Aseguran control riguroso de Bárcenas en la cárcel

El exministro del Interior Jorge Fernández Díaz (i) durante el primer día del juicio de la Operación Kitchen, en la Audiencia Nacional, a 6 de abril de 2026, en San Fernando de Henares, Madrid (España).
El exministro del Interior Jorge Fernández Díaz (i) durante el primer día del juicio de la Operación Kitchen, en la Audiencia Nacional, a 6 de abril de 2026, en San Fernando de Henares, Madrid (España).
  1. Operación Kitchen y vigilancia a Bárcenas

Operación Kitchen y vigilancia a Bárcenas

La investigación policial sobre la denominada 'Operación Kitchen' ha revelado detalles cruciales sobre los métodos empleados para vigilar al extesorero del PP Luis Bárcenas durante su estancia en prisión. Según declaró el responsable de la investigación ante la Audiencia Nacional, el Ministerio del Interior durante el gobierno de Mariano Rajoy llevó a cabo un seguimiento exhaustivo de Bárcenas, a pesar de que no fue catalogado como preso de especial vigilancia.

Este operativo, que se considera un presunto esquema parapolicial diseñado para sustraer información sensible del extesorero, fue llevado adelante de forma oculta, sin registros en la base de datos oficial de investigaciones ni inclusión en las plataformas de inteligencia policial. Entre los acusados destacan figuras como Jorge Fernández Díaz, Francisco Martínez, José Manuel Villarejo y Eugenio Pino.

El inspector encargado de la investigación explicó que Villarejo mantenía comunicación constante con Eugenio Pino y, sobre todo, con Francisco Martínez, a quien se refería con los alias "Chisco" o "Número dos". La relación entre Sergio Ríos, chófer de Bárcenas, y Villarejo también quedó constatada en conversaciones donde Ríos informaba que Bárcenas estaba muy incómodo debido al intenso control.

Este control se reflejaba incluso en el conocimiento de un encargo especial realizado por Bárcenas a un preso durante un permiso penitenciario. Se trata de la petición de localizar y eliminar audios que contenían conversaciones comprometedoras con Mariano Rajoy y Javier Arenas, por las cuales Bárcenas habría pagado una cantidad indeterminada de dinero.

En marzo de 2014, funcionarios penitenciarios hallaron un papel que ordenaba “destruir todos los audios de M.R cuando yo te dé la orden”, escrito presuntamente por Bárcenas. La esposa del extesorero también estuvo involucrada, al entregarle dinero al chófer para que este se lo entregara a un tercero encargado de la operación. Los detalles de este encargo aparecen registrados en los diarios de Villarejo con gran precisión.

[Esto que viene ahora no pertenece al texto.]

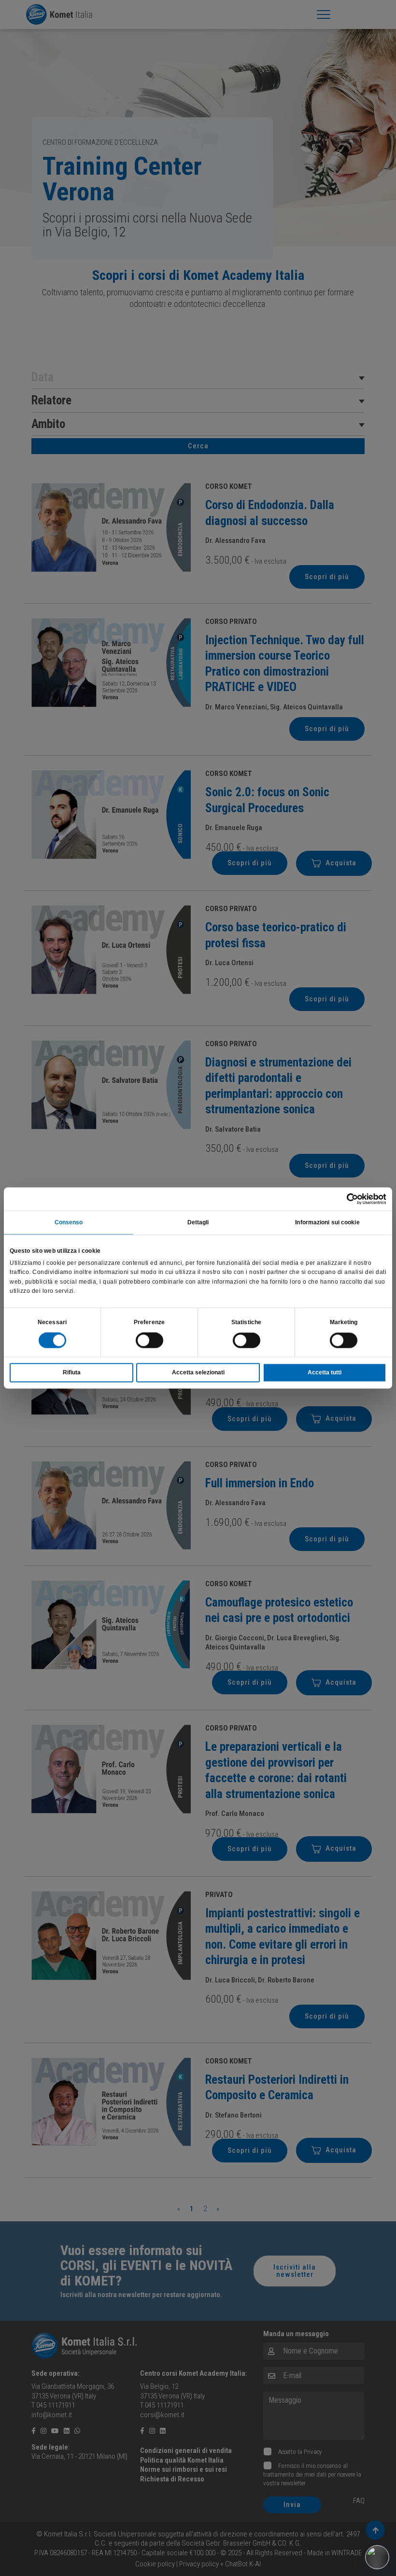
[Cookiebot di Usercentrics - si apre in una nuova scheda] (344, 1199)
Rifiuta (72, 1373)
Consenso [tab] (69, 1222)
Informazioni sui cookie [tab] (327, 1222)
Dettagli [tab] (198, 1222)
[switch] (149, 1340)
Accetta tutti (324, 1373)
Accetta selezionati (198, 1373)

El preso que debía cumplir la orden fue detenido durante ese mismo permiso debido a una requisitoria judicial activa, según confirmó la investigación.

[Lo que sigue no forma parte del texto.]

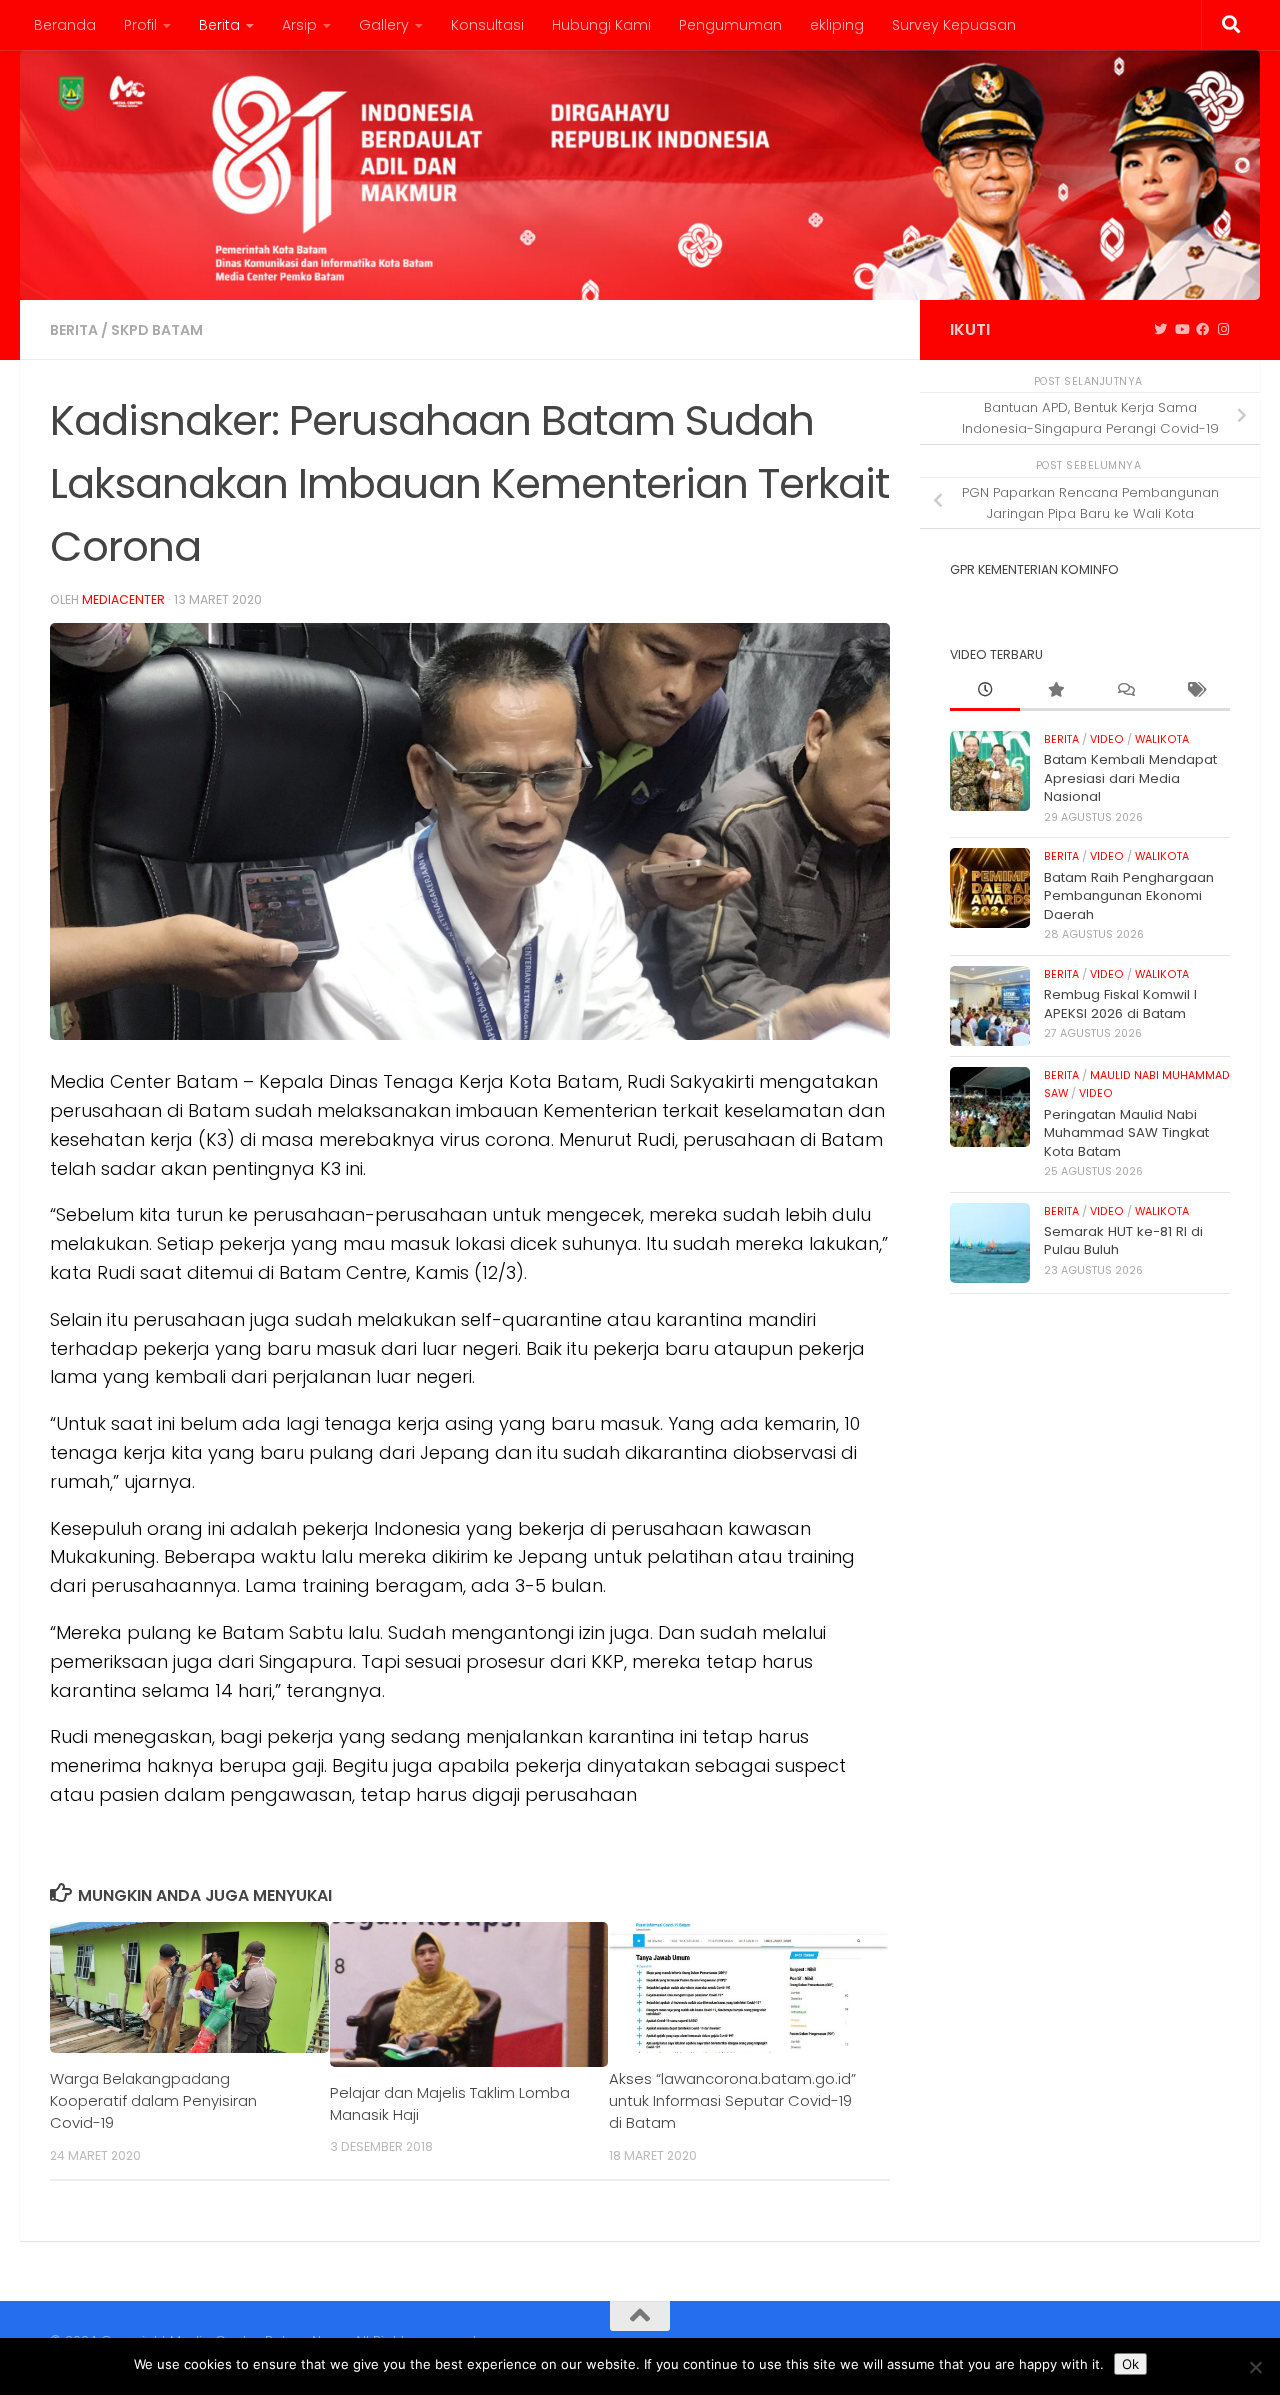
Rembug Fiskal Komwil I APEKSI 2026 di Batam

Respecto a las vigilancias realizadas, Bárcenas y su esposa fueron objeto de un seguimiento intenso por parte de la Unidad Central de Apoyo Operativo (UCAO) en 2013 y principios de 2014, bajo la dirección del comisario Enrique García Castaño. Estas vigilancias se describieron como rutinarias y contaron con la participación de numerosos agentes, concentrándose en gran parte en un estudio de Bárcenas en Madrid.

Una particularidad del caso fue la participación inesperada de agentes de Asuntos Internos, identificados gracias a la matrícula de un vehículo que el inspector reconoció a partir de una investigación previa. Tras analizar las evidencias, se descubrió que una funcionaria estuvo realizando gestiones puntuales en el área vigilada y coincidió en varias ocasiones con otros agentes que cumplían la misma función, lo que confirma la intensidad de las labores de espionaje.